◆ REQUESTS:
1. In the passage on UFO disclosure, how many retired officers testified at the 2001 press conference?
2. Reproduce the passage on UFO disclosure verbatim from "let's not disclose" up to and including "me some time.".
3. Write the next part of the passage on UFO disclosure, picking up after its final sentence.

◆ EXCERPTED PASSAGE:
════
UFO disclosure may be being suppressed. The first is kind of the Oppenheimer angle, where having researched the creation of the atomic bomb for our nuclear fallout series on this show, after Oppenheimer creates the bomb, they ask him, what do we do next? And he says, arms talks, right? Because the last thing that he wants is

is an arms race that leads to the destruction of our planet. If by some chance the United States or Russia or some other world power are in possession of technology that can be reverse engineered that far exceeds

our greatest weaponry at this point, it would be irresponsible to let other world powers know that they're in possession of this just based off of what would happen after that. Clearly, if you think back, let's say that you accept Roswell as a true event. I do. I think that there may be elements of it that have been perverted over the years.

And I look forward to a time when they find all those missing documents that they have not released over time. But imagine you're Harry Truman.

You took over the office when Franklin Roosevelt died in the last month of World War II. And then you ended the war by dropping a couple of nukes on Japan. And you're being attacked by your political opponents. You got to run for election the next year. And somebody comes in and goes, "Yeah, Mr. President, we got an issue down here in the Southwest." And you're going to hear them tell what they think they've got.

And I think you would probably get a room full of people in the Oval Office, to the extent that they did it that way, who would probably agree,

We can't tell everybody about this yet. We don't know what it is. We don't know if it's a threat or not. We don't want to share this craft that we have no idea how it works, but we sure as heck don't want to have the United Nations passing resolutions that we have to share it with everybody because we don't want to share it with the Soviets. I'm probably a broken record on this, but I do think at that point, the idea would be

let's not disclose it. Let's try some kind of disinformation. Because remember, we won World War II, and at D-Day, we convinced the Germans we were landing someplace besides where we landed because of disinformation. We had tens of thousands of people who were trained to disinform people about things. So if I was Truman, I'd say, you know that thing you did with D-Day? Do that right now. Buy me some time.

And I would imagine most of the people who would be in a meeting like that would think this will buy us a year or two or three maybe, but then we'll have to figure out a plan B. But it didn't turn out that way. It turned out to be such an effective combination. And it's two parts. Again, the twin pillars of this thing are denial and ridicule. And if you look at it today, we still have both going on.

It just worked. So here we are. Before we get into my second most plausible reason for withholding disclosure, I'm going to give some additional context.

Dr. Steven Greer founded the Center for the Study of Extraterrestrial Intelligence, an organization aimed at investigating sightings with a science-based approach and developing a protocol for eventual contact, and the Disclosure Project, an organization aimed at supporting whistleblowers publicizing classified information. In 2001, he held an extensive press conference that featured testimony from 20 retired Air Force, FAA, and intelligence officers.
════
◆ PROVIDED MATERIAL:
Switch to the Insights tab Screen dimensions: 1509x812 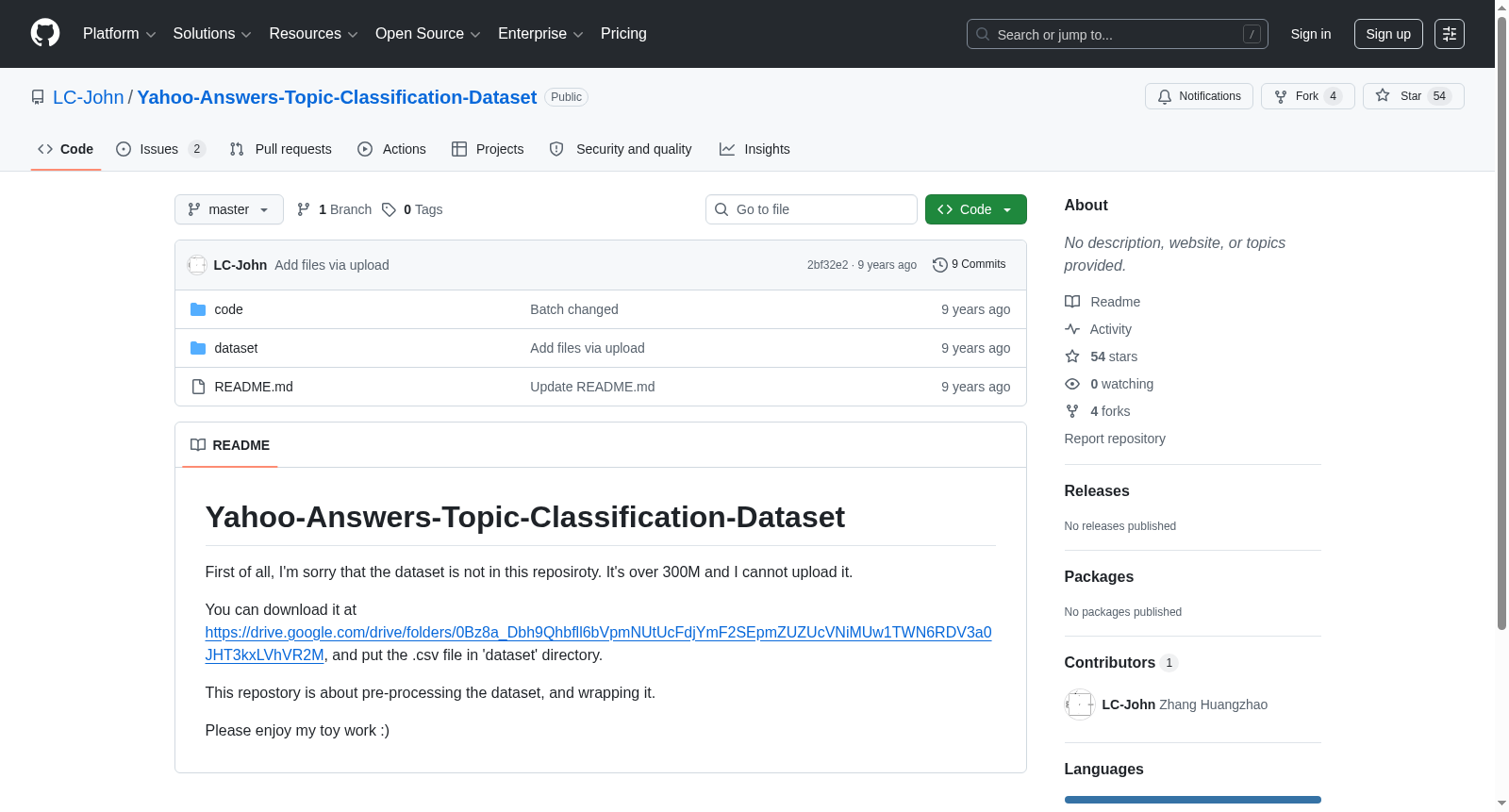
════
◆ FINAL ANSWERS:
1. Twenty retired Air Force, FAA, and intelligence officers.

2.
let's not disclose it. Let's try some kind of disinformation. Because remember, we won World War II, and at D-Day, we convinced the Germans we were landing someplace besides where we landed because of disinformation. We had tens of thousands of people who were trained to disinform people about things. So if I was Truman, I'd say, you know that thing you did with D-Day? Do that right now. Buy me some time.

3.
He held a follow-up disclosure briefing in June 2023. The second most compelling reason that I find for the suppression is based off of Dr. Stephen Greer's perspective, where he sees potential reverse engineering of alien technology as a panacea to many of the issues that we face today in terms of energy scarcity, food scarcity. Could these technologies allow us to

in a very short time, fix these things. And then the obvious implications of that would be what are the financial results of immediately bottoming out the energy sector? Because we've unlocked the ability to produce electricity at a massive scale through this alien technology. Do you have any thoughts about that perspective?

One thought is whatever's powering these things that we keep seeing in our skies and seas is not gasoline. So if our energy economy is currently built on old school energy sources, you probably would be in the camp of, well, don't screw that up right now. And so there's two problems. Did we succeed in reverse engineering? Do we understand how to create different energy? And even if we did, do we share it?

Do we just keep it in our pocket for a rainy day, which would be a crime in my view because most of the problems in our world are about things like energy. Many wars have been fought over it. So if there was a way around it – but I'm not sure there is. On the subject of Dr. Stephen Greer –

I respect the man. I acknowledge the actual good work that he has done, particularly the report, I think it was in 2000 or 2001, that he put together as kind of a briefing paper for people. And it's a powerful document and well-researched and credible in every way. I'm not trying to stir up trouble. I know there's a lot of people that believe that the threat narrative is a bad thing.

I want to know more. I want to know who they are and what they want before I'm prepared to say it's all sweetness and light. It might be a threat. My philosophy about that, I go back to Ronald Reagan during the talks with the crumbling Soviet Union when he was trying to achieve nuclear missile reductions. And he famously said, trust but verify. I think that is the way forward here. Somebody is here.

not 100% sure who it is, but it looks like they're flying around in things that we didn't make and they're from someplace that isn't here. Beyond that,

I think there is just speculation. It's possible that people like Grush have told congressional investigators and other investigators details that would come down on one side or the other, but I've not seen them. So to try to ascribe some kind of motivation to people or non-human entities that might be interacting with this

is done with too little information. It's like trying to solve a math equation with too many variables in it. It inevitably leads to speculation. This is why whatever the truth is, I say let's respect the right of governments to classify what are truly important things to the life of their countries.

So, I almost have traveled a path here where even though I wrote a book about disclosure, I don't tend to use the word as much as I used to because people are confused about it. Does disclosure mean that the press secretary comes out in the White House briefing room and say, I've got hard drives available that have all our information and you can all have one as you leave the room? No.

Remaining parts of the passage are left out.